Task instructions – Pick out each line of the records in which the word "icon" appears.

(Records from a collection)
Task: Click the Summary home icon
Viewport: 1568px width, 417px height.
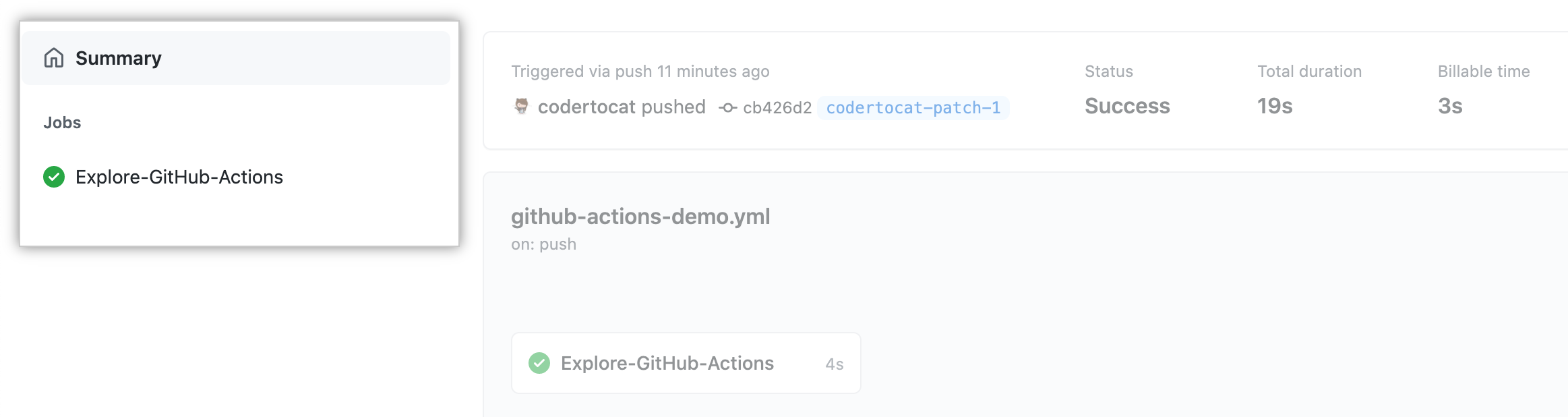Action: (54, 58)
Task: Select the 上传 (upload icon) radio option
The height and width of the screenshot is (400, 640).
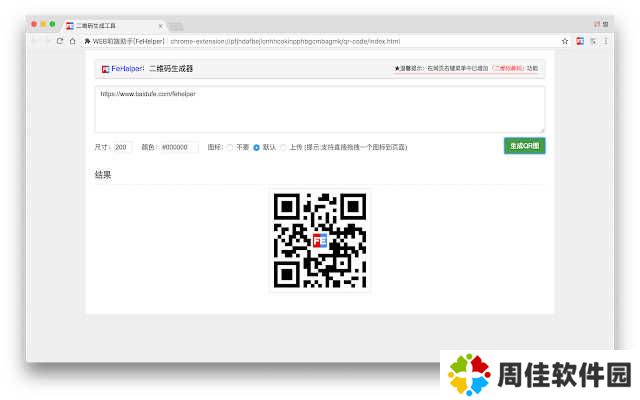Action: click(x=283, y=147)
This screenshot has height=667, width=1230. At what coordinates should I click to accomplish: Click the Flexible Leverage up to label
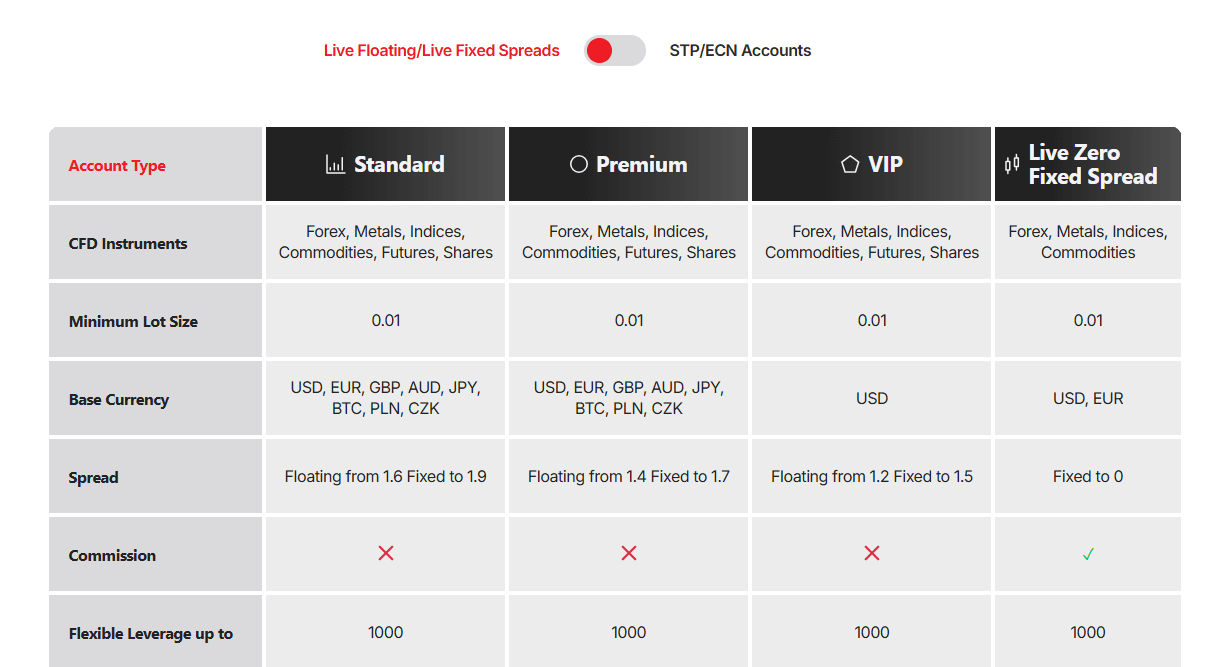tap(151, 634)
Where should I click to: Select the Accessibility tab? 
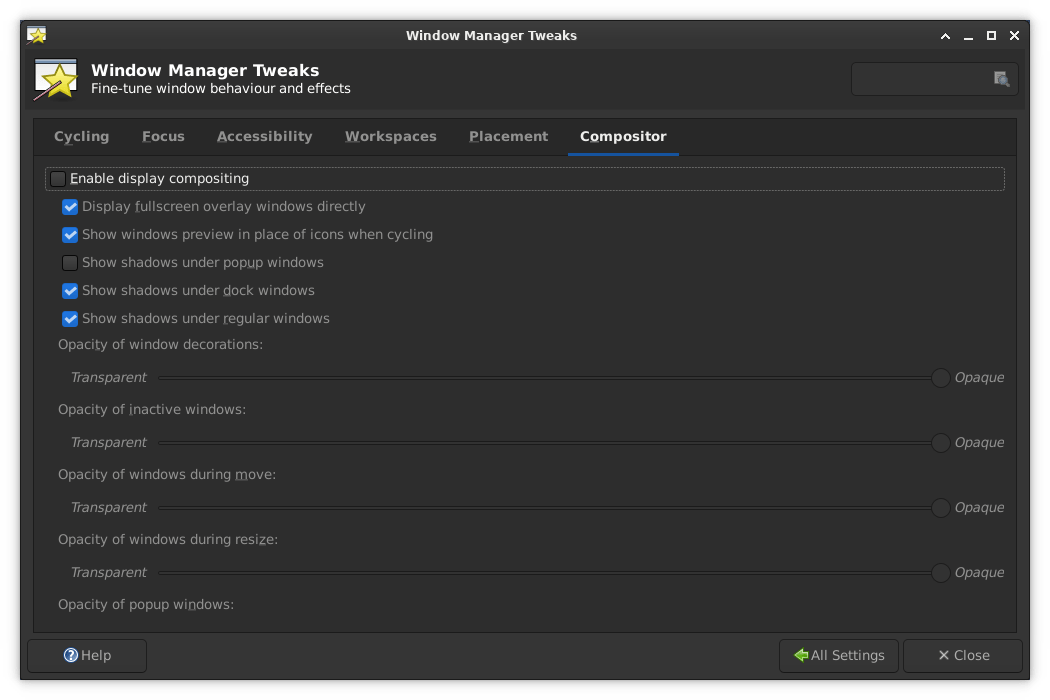pos(264,137)
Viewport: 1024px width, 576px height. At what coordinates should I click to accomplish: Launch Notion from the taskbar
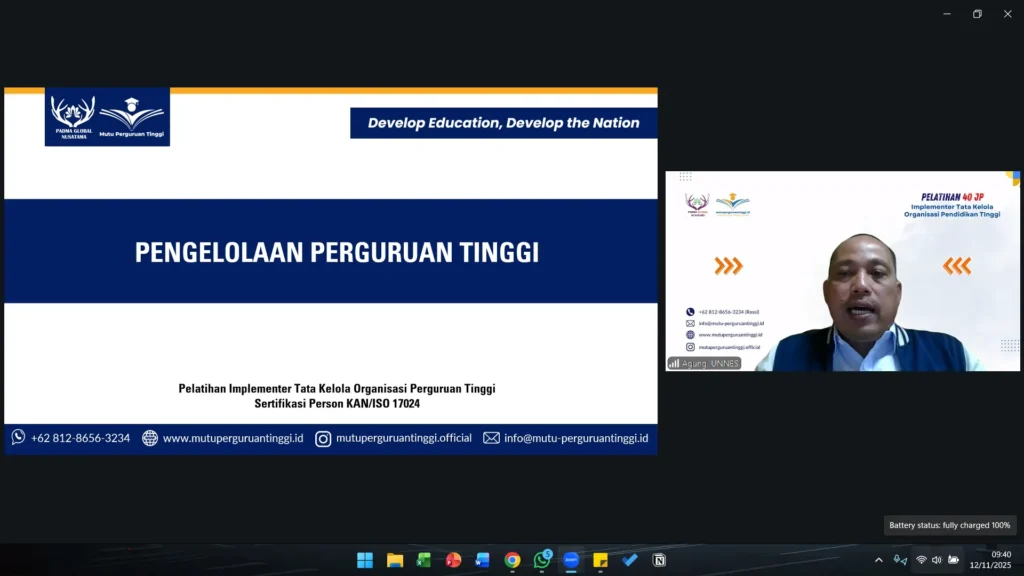point(659,560)
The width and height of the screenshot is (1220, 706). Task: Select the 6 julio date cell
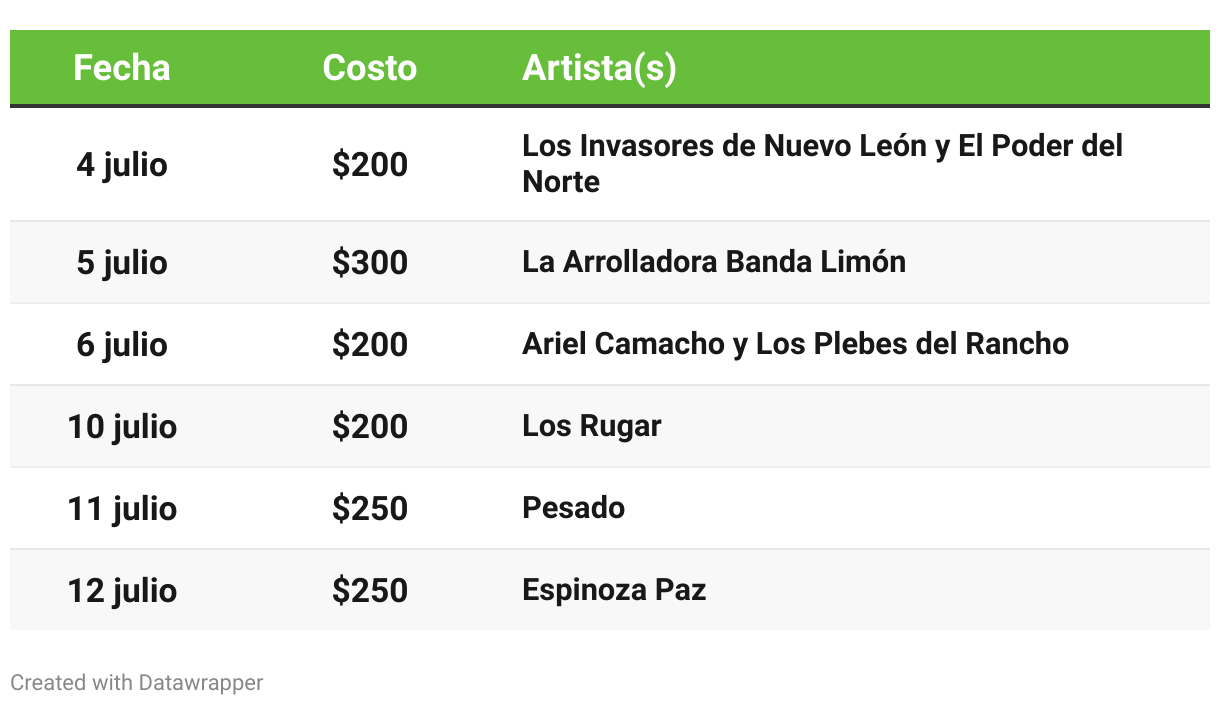click(122, 344)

Expected output –
Task: Click the Summary home icon
Task: Select the 上传 (upload icon) radio option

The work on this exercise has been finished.